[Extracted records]
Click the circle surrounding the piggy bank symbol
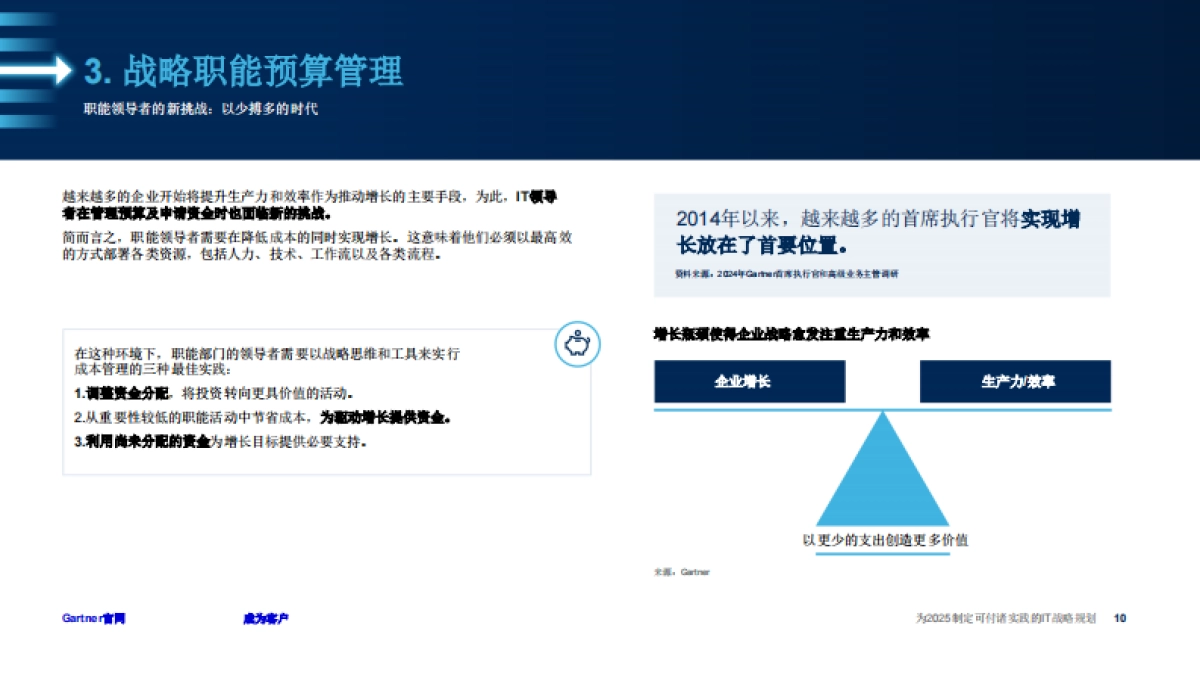Image resolution: width=1200 pixels, height=675 pixels. [x=576, y=343]
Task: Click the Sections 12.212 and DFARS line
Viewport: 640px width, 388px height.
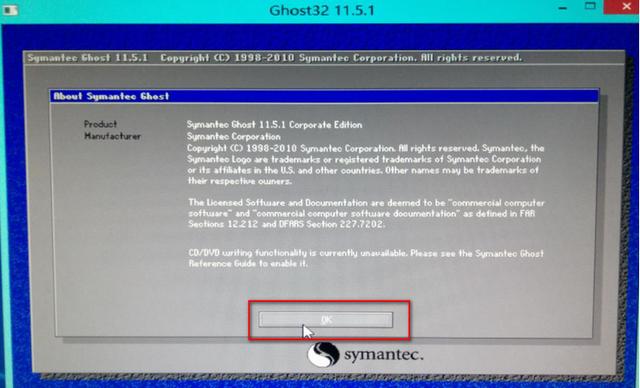Action: click(x=287, y=224)
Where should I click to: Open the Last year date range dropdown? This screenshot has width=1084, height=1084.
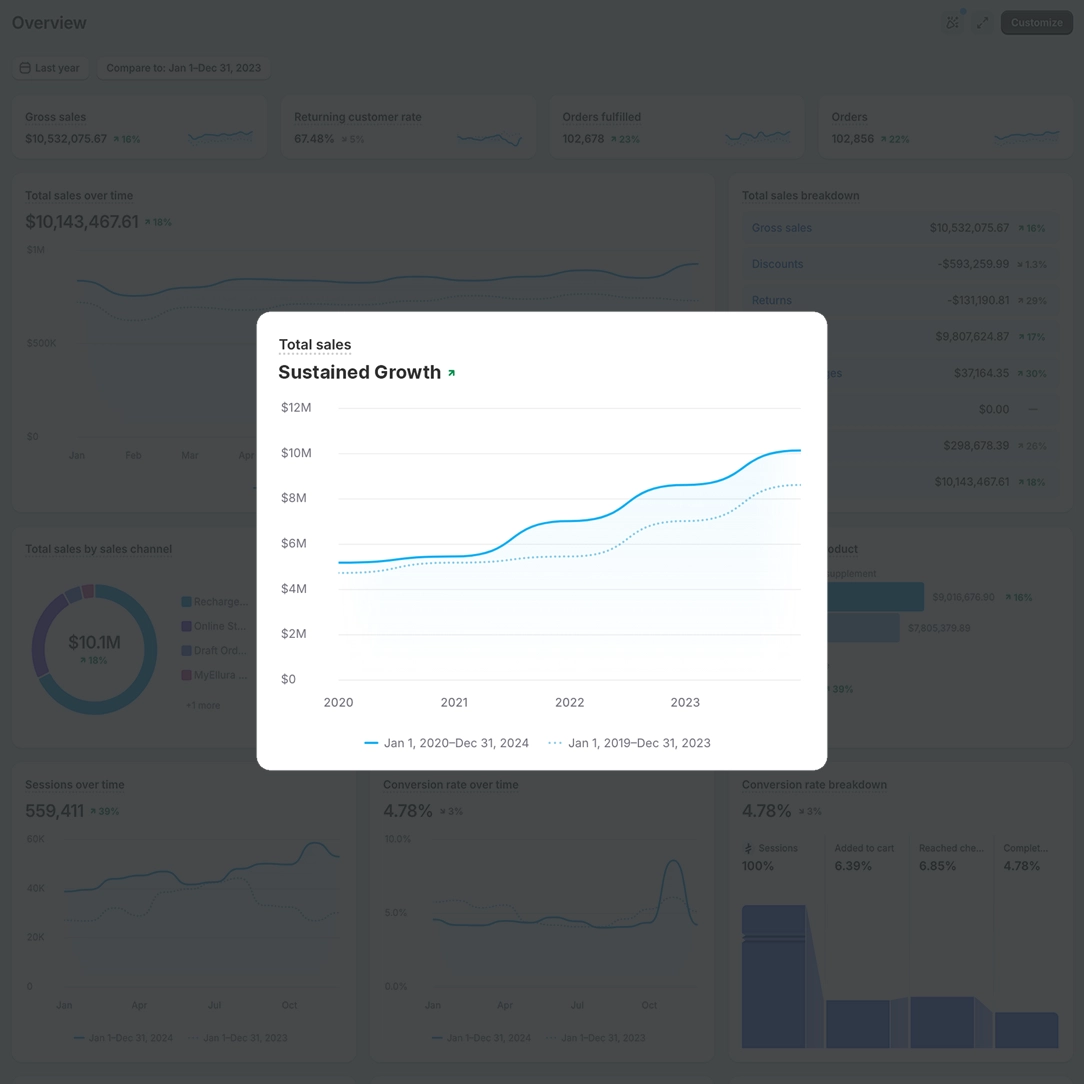pos(49,68)
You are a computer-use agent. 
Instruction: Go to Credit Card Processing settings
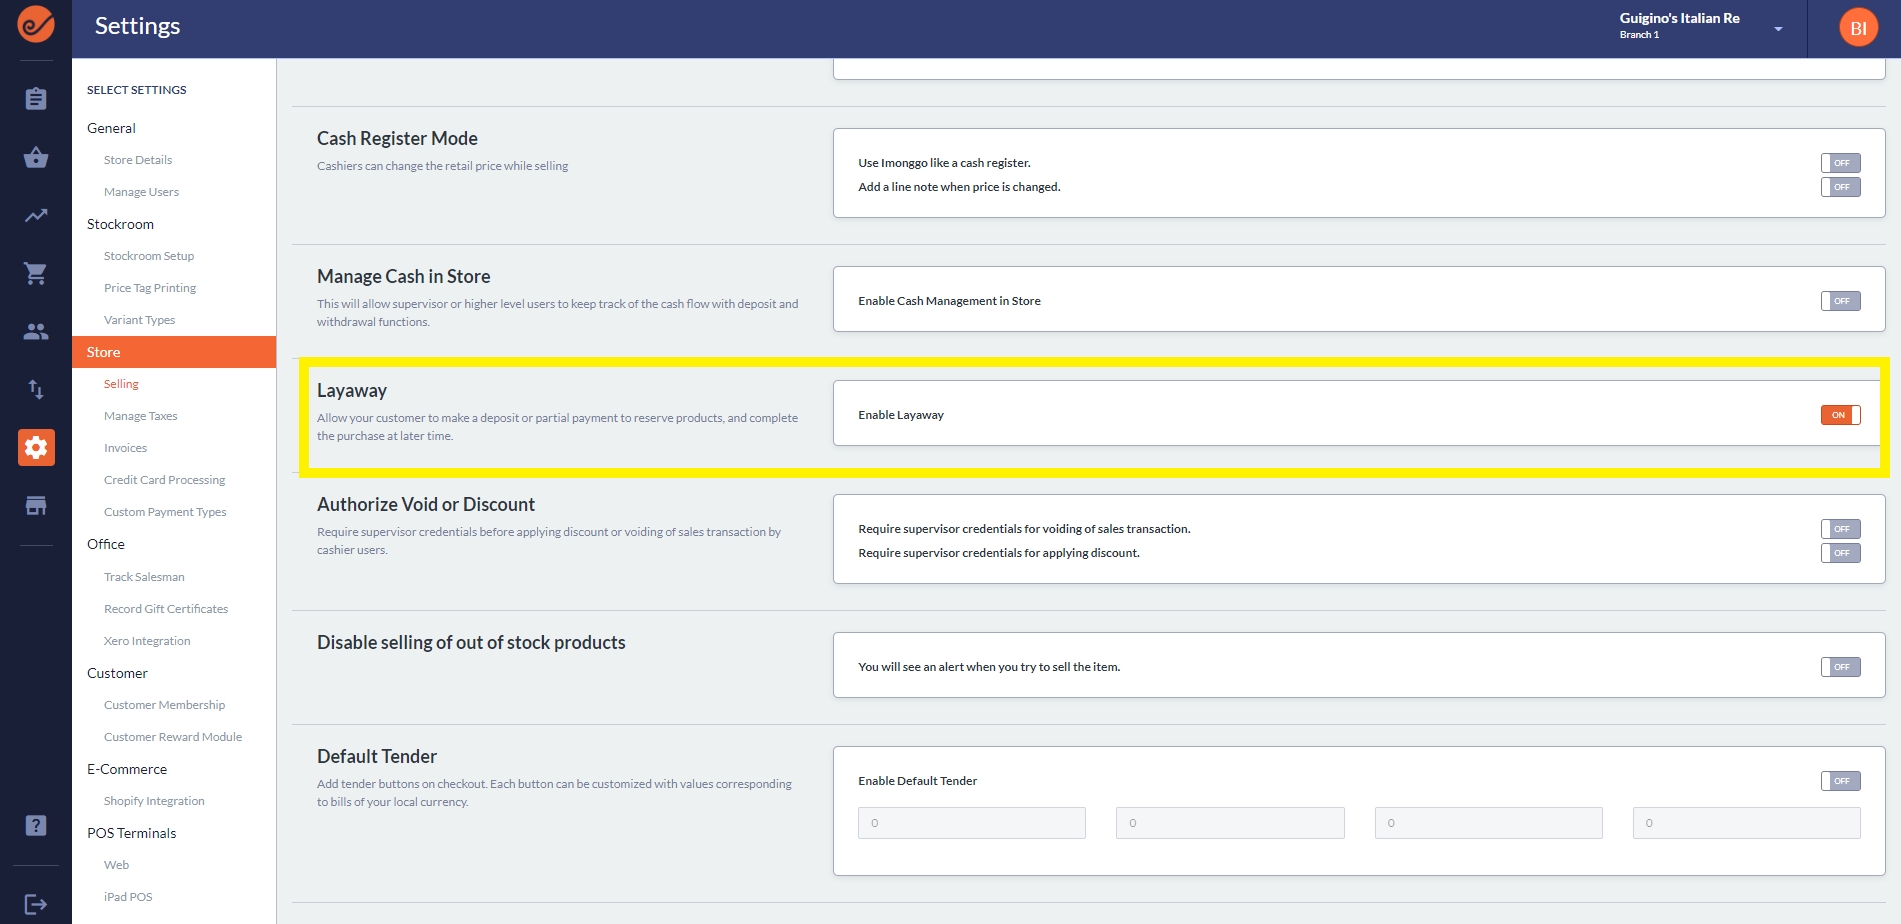click(165, 480)
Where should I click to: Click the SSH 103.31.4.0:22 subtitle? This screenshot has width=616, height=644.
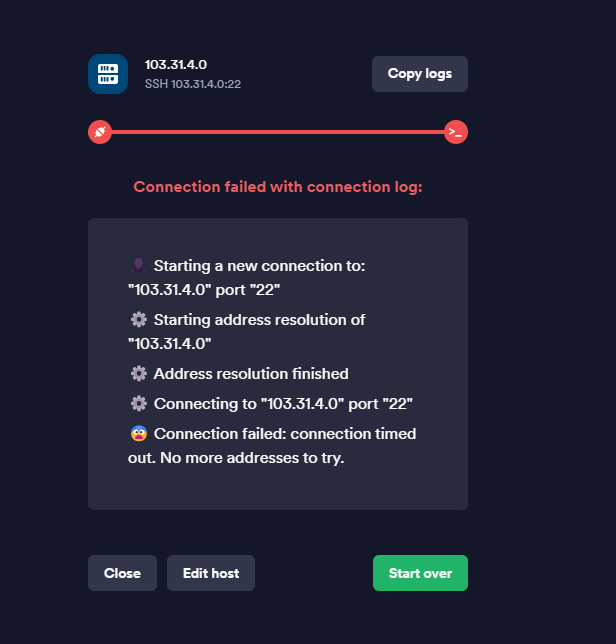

== WRITTEN REQUEST ==
Write out every line of the data above exactly, leaving out the pictures.

== EXERCISE RESPONSE ==
Click the circle surrounding the piggy bank symbol
Image resolution: width=1200 pixels, height=675 pixels. [x=576, y=343]
Task: Click the Sections 12.212 and DFARS line
Viewport: 640px width, 388px height.
Action: click(x=287, y=224)
Where should I click to: Open the Last year date range dropdown? This screenshot has width=1084, height=1084.
pos(49,68)
You are a computer-use agent. 
Instruction: Go to Credit Card Processing settings
click(165, 480)
Where should I click to: Click the SSH 103.31.4.0:22 subtitle? This screenshot has width=616, height=644.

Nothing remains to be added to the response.